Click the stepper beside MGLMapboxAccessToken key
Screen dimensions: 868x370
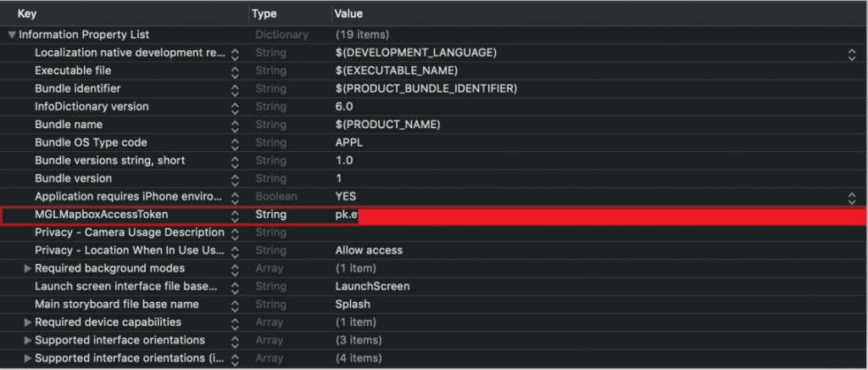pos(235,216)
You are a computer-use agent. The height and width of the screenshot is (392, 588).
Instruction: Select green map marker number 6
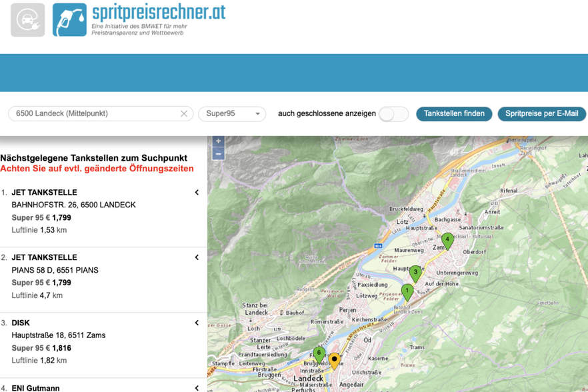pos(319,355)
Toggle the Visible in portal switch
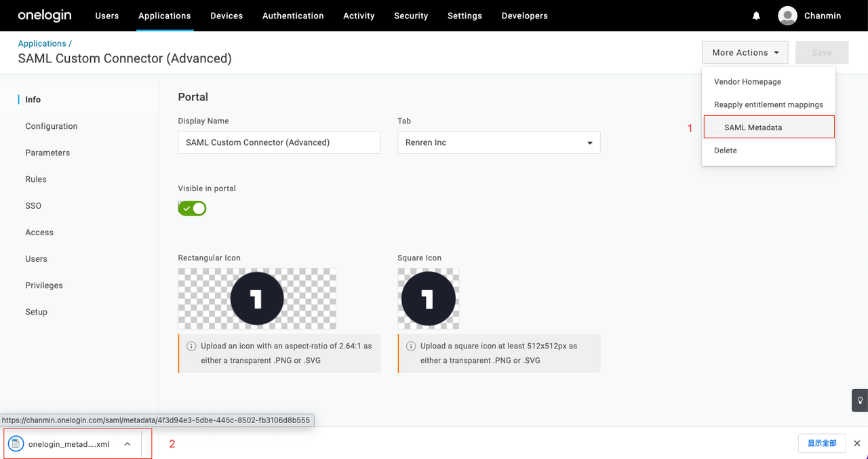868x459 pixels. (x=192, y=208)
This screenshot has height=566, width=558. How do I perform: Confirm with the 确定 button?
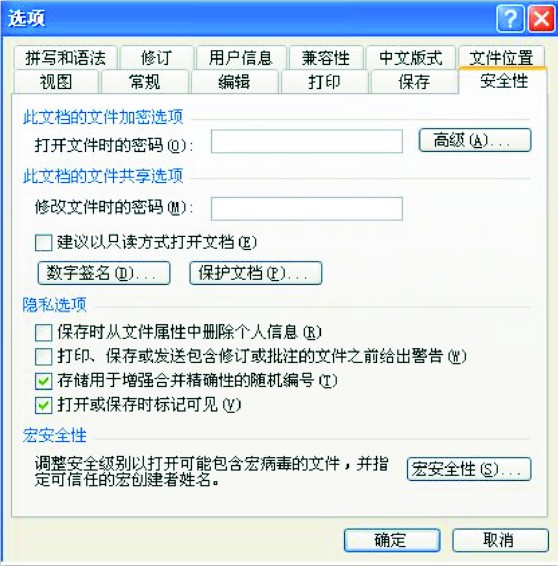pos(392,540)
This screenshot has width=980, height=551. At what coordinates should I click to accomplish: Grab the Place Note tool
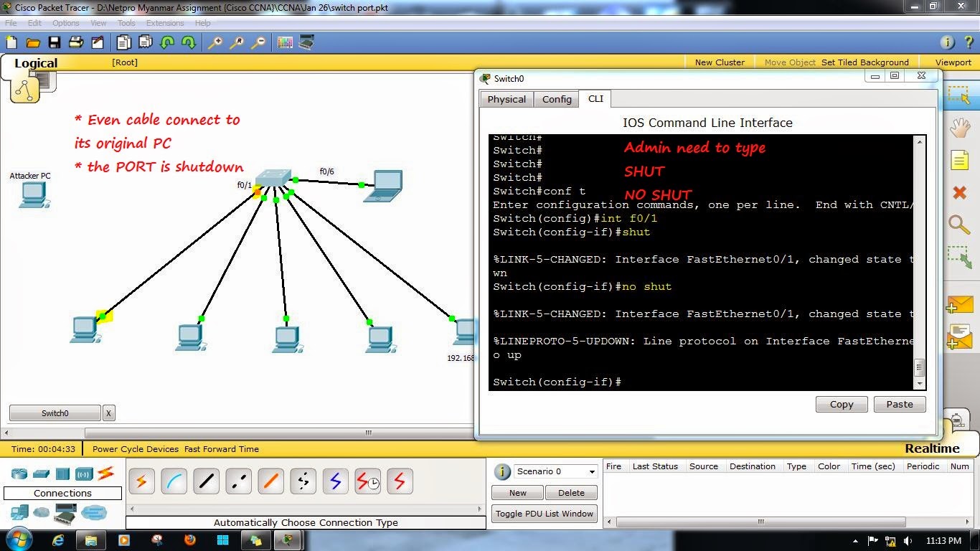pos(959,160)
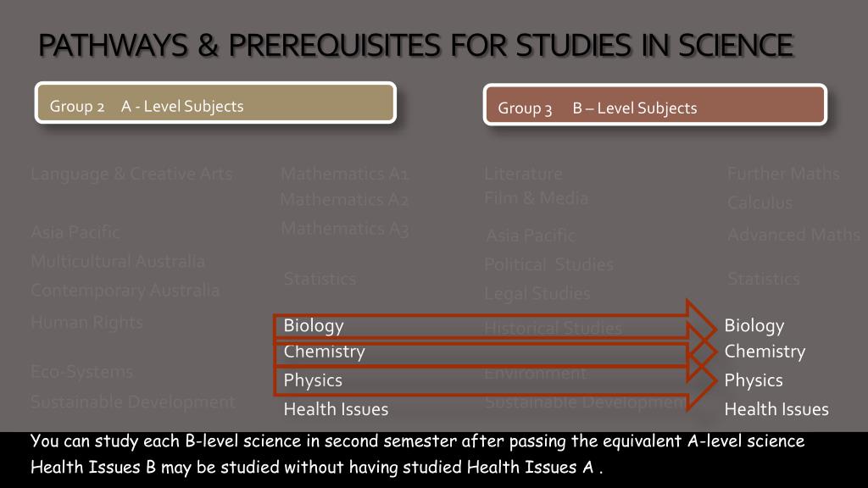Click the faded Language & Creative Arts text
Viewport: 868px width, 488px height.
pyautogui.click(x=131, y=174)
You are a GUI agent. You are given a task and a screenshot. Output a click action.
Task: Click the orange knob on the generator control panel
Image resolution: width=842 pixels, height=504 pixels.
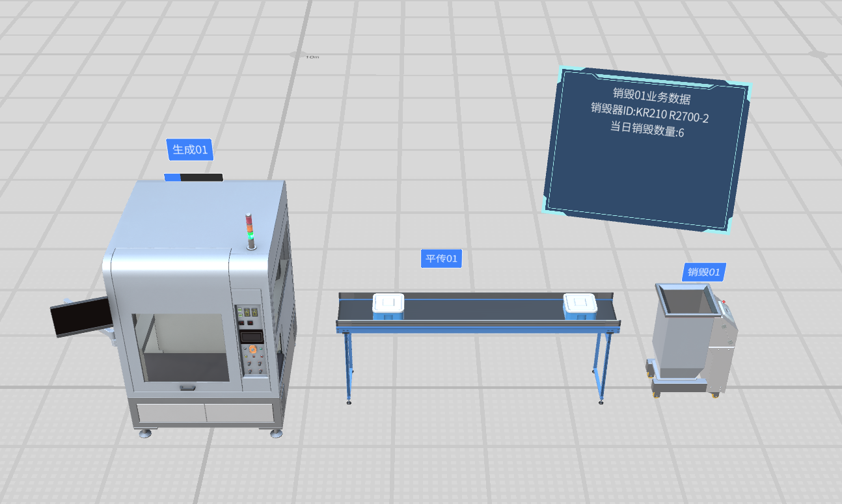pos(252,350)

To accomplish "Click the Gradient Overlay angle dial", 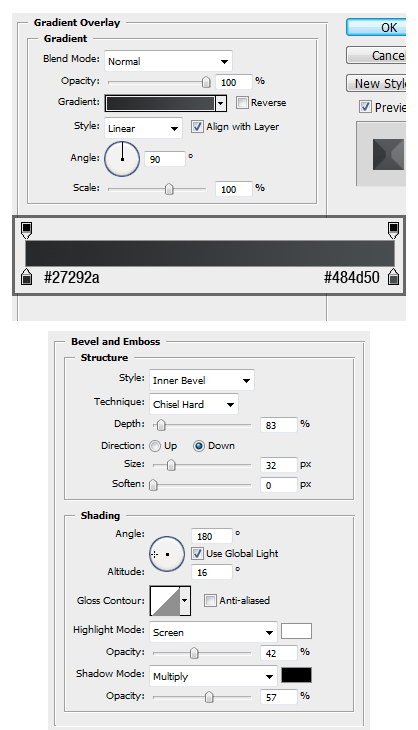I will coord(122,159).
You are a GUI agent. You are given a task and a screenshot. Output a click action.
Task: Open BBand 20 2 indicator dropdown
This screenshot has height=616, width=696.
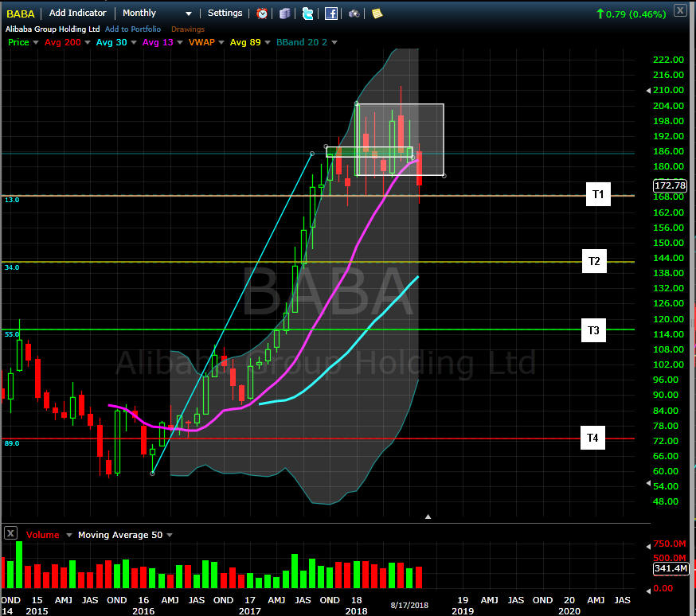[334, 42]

++++++++++++++++++++

About this exercise - Output exactly, and only, the lines running from the line containing "Task: Open BBand 20 2 indicator dropdown" to the last line of the entries above, omitting the pictures.

Result -
Task: Open BBand 20 2 indicator dropdown
This screenshot has height=616, width=696.
[334, 42]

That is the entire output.